Your Property Will Stay Occupied Longer
Since there are so many rentals that strictly prohibit pets, tenants who find a home that they love and that accept pets are more likely to stay put for longer periods of time. It’s harder for them to find a property that accepts pets, so they stay put instead.
The Not So Great Things About Allowing Pets
It Can Make Routine Inspections Difficult
Having a pet in the home may make it inconvenient for the landlord, property management team or vendors to enter the home if the dog is there without the owner. If the dog is not friendly or the owner is afraid that the dog will escape, it could make scheduling routine maintenance or inspections a little more complicated.
Pets Can Disturb The Neighbors
Loud or annoying pets could be seen a nuisance to neighbors and cause tension in the community. In a multi-family property, one loud or destructive pet could cause other renters to move out, resulting in a loss of income
Pets Can Cause Damage and Leave Odor Behind
Some pets can cause damage to a property, and sometimes the odors that pets leave behind can be hard to get rid of when the family moves out, and a security deposit may not cover the work it takes to fix the issues
Pets Are Unpredictable
There’s always the chance that a pet could hurt another pet or human, and landlords have increased liability exposure if this happens on their watch.

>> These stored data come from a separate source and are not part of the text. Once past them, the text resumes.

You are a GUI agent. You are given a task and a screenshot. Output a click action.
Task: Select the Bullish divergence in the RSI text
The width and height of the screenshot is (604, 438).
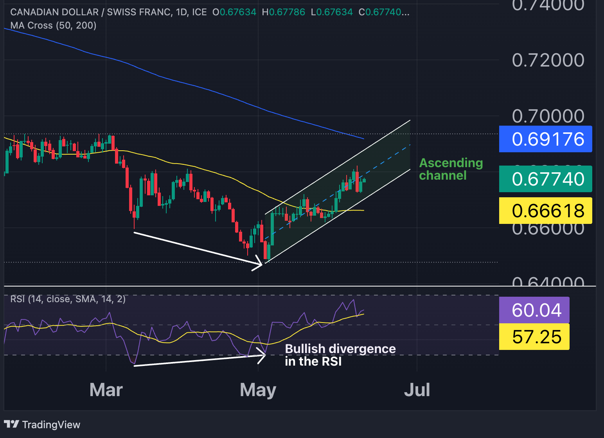coord(340,355)
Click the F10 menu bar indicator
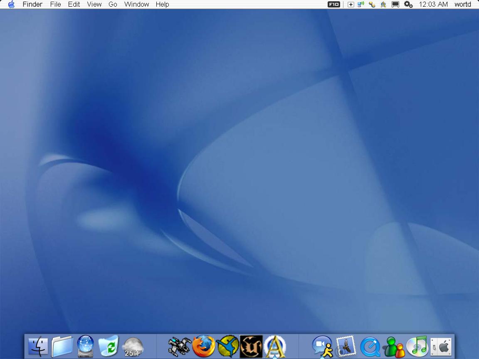479x359 pixels. [x=334, y=5]
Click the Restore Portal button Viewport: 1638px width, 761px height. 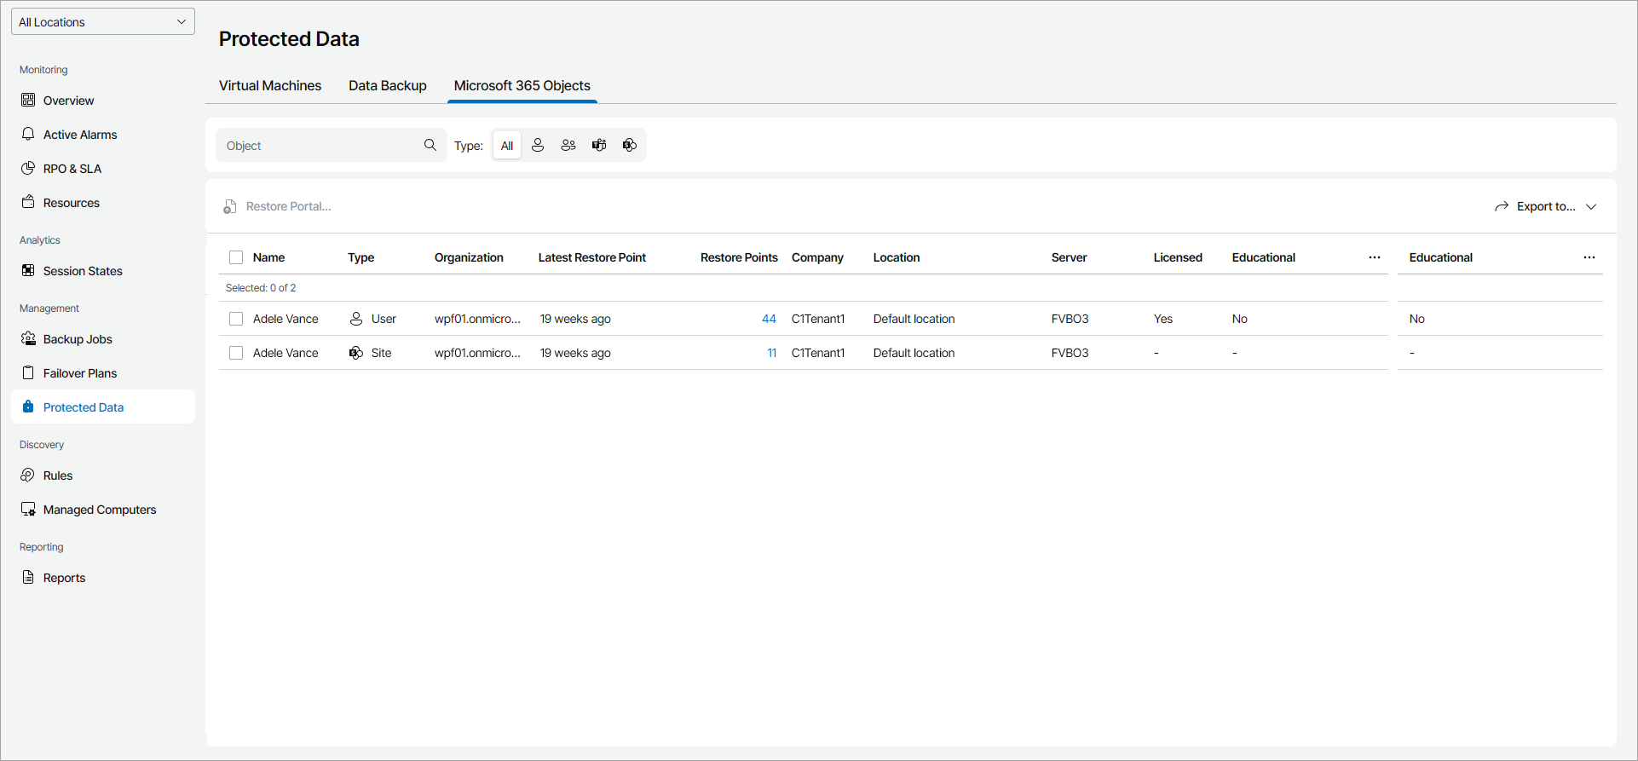(x=278, y=206)
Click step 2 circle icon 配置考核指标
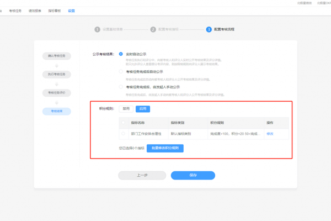331x221 pixels. pos(153,29)
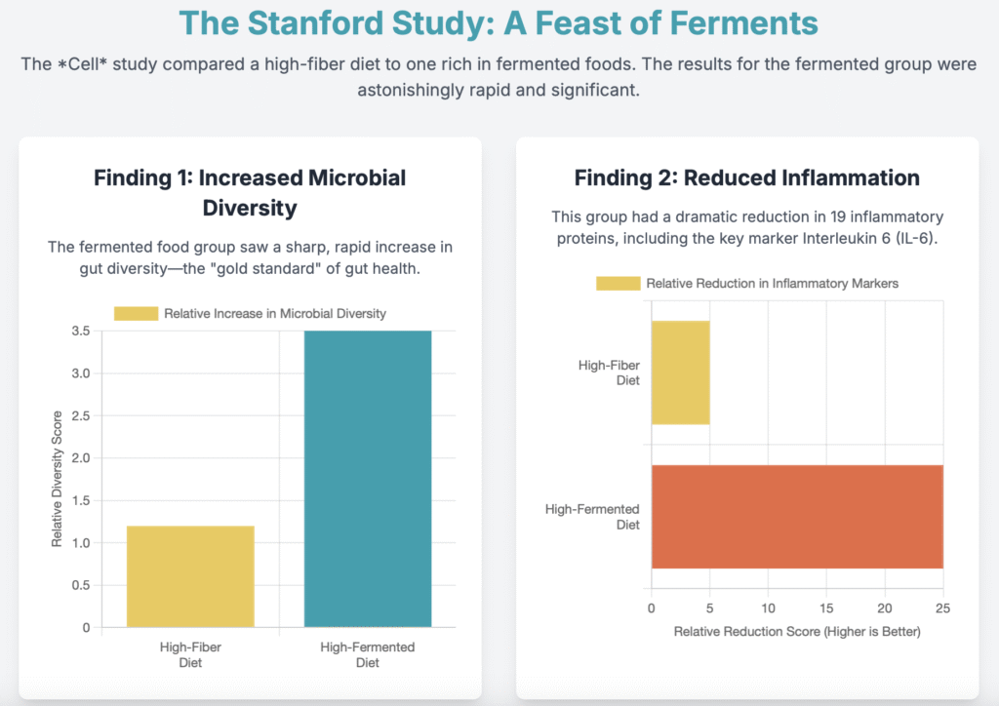
Task: Click the "High-Fiber Diet" label beside the inflammation chart
Action: [609, 373]
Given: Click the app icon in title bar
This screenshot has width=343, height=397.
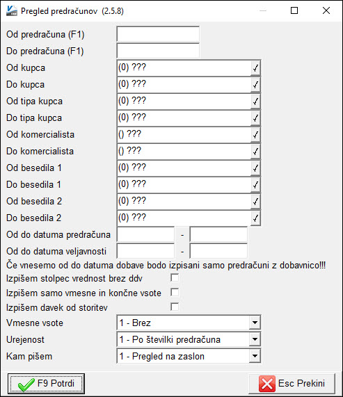Looking at the screenshot, I should click(x=11, y=10).
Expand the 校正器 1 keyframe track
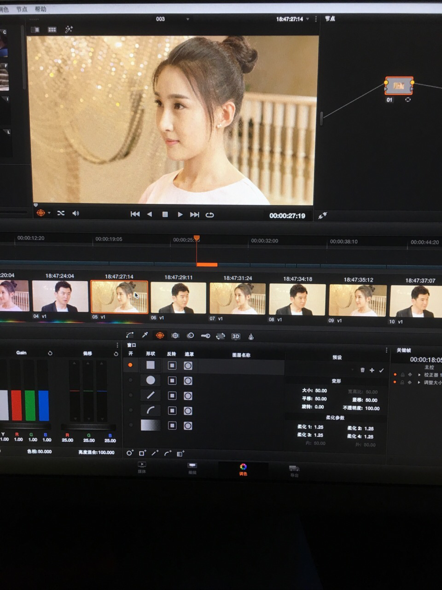Viewport: 442px width, 590px height. pos(419,375)
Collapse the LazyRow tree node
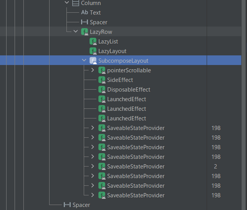This screenshot has height=210, width=247. (x=76, y=32)
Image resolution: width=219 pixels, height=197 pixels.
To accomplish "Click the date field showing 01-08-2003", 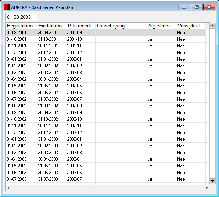I will (21, 17).
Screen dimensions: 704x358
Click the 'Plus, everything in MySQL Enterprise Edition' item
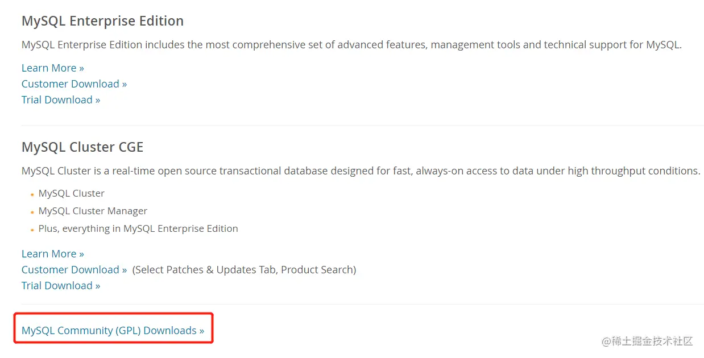click(138, 228)
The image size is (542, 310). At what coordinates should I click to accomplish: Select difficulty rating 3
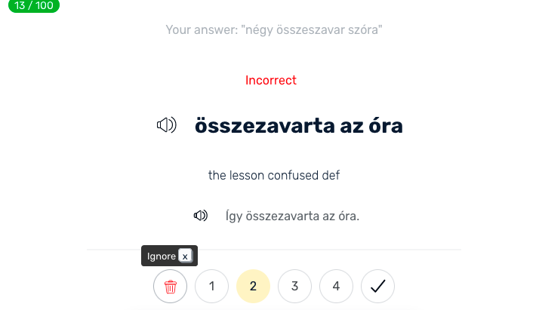coord(294,286)

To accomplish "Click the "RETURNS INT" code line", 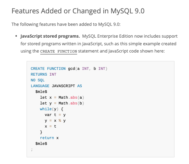I will pos(44,74).
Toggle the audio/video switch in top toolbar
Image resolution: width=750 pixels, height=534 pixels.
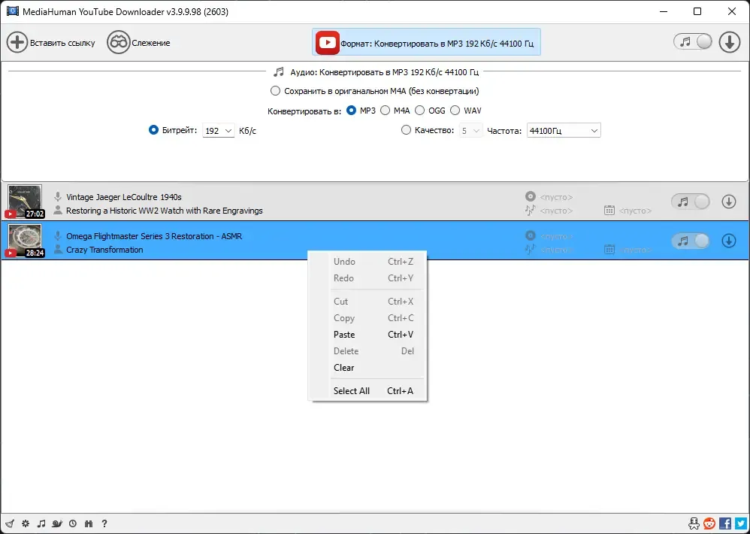pyautogui.click(x=693, y=42)
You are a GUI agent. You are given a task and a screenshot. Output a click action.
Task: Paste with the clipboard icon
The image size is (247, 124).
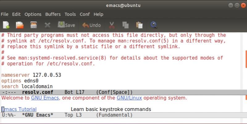coord(139,25)
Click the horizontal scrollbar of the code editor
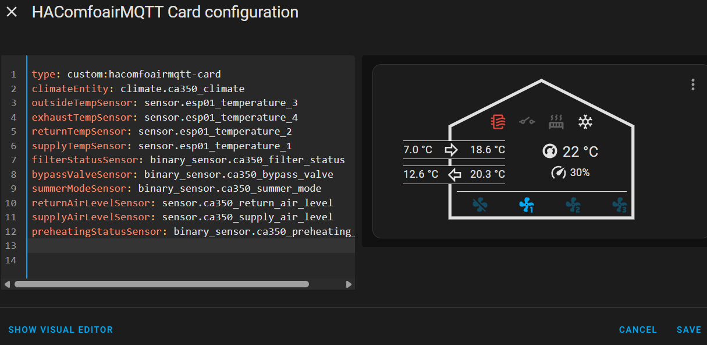The image size is (707, 345). (162, 284)
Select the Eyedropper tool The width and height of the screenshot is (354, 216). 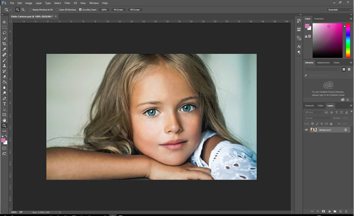coord(5,49)
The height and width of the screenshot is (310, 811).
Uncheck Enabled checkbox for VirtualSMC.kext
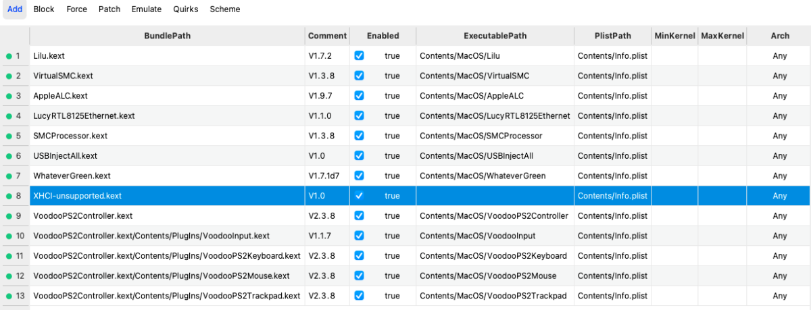[359, 76]
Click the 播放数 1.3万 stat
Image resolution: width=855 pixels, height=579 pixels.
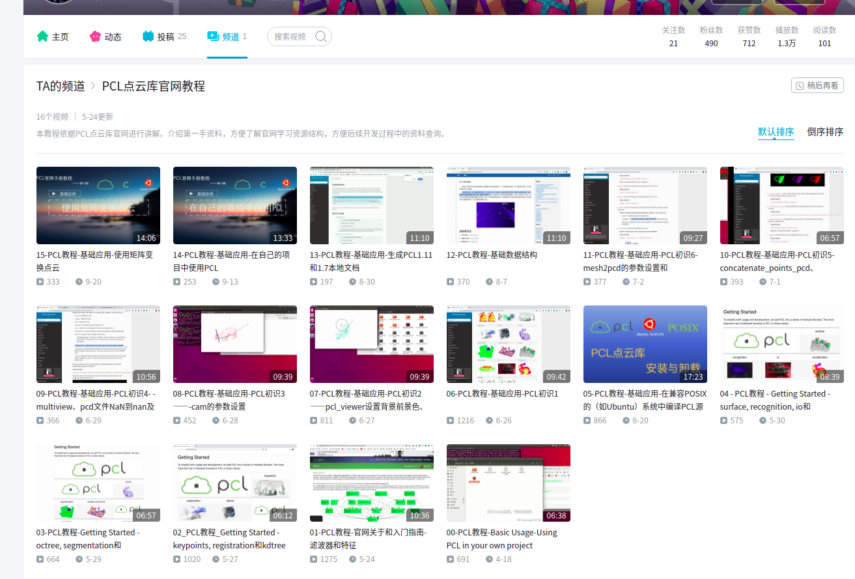[x=786, y=36]
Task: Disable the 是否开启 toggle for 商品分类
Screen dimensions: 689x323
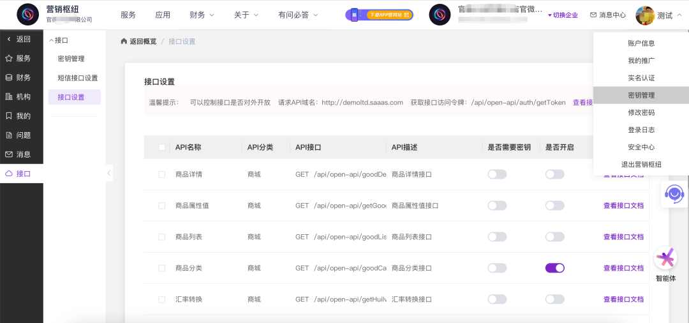Action: coord(554,268)
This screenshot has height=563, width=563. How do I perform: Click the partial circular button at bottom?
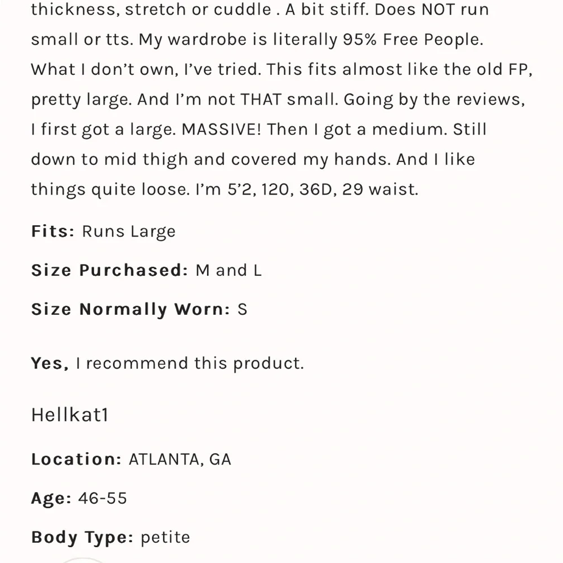pos(83,561)
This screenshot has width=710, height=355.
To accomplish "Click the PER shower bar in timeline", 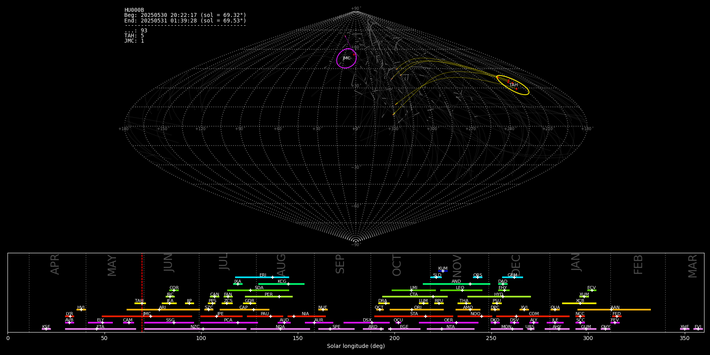I will 269,297.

As a landlord, you definitely open up your options for renters when you allow pets, but you also are accepting the risks that go along with it. Some landlords have restrictions about the type of pet, how many pets or the size of the pets in order to minimize the chances of permanent damage to the property. At the end of the day, it’s your home and if you’d rather not have Fido ad Fluffy running around in it, stand your ground and sleep peacefully knowing your rental home is free of four legged friends. Carefully consider the pros and cons and make a decision that works best for you.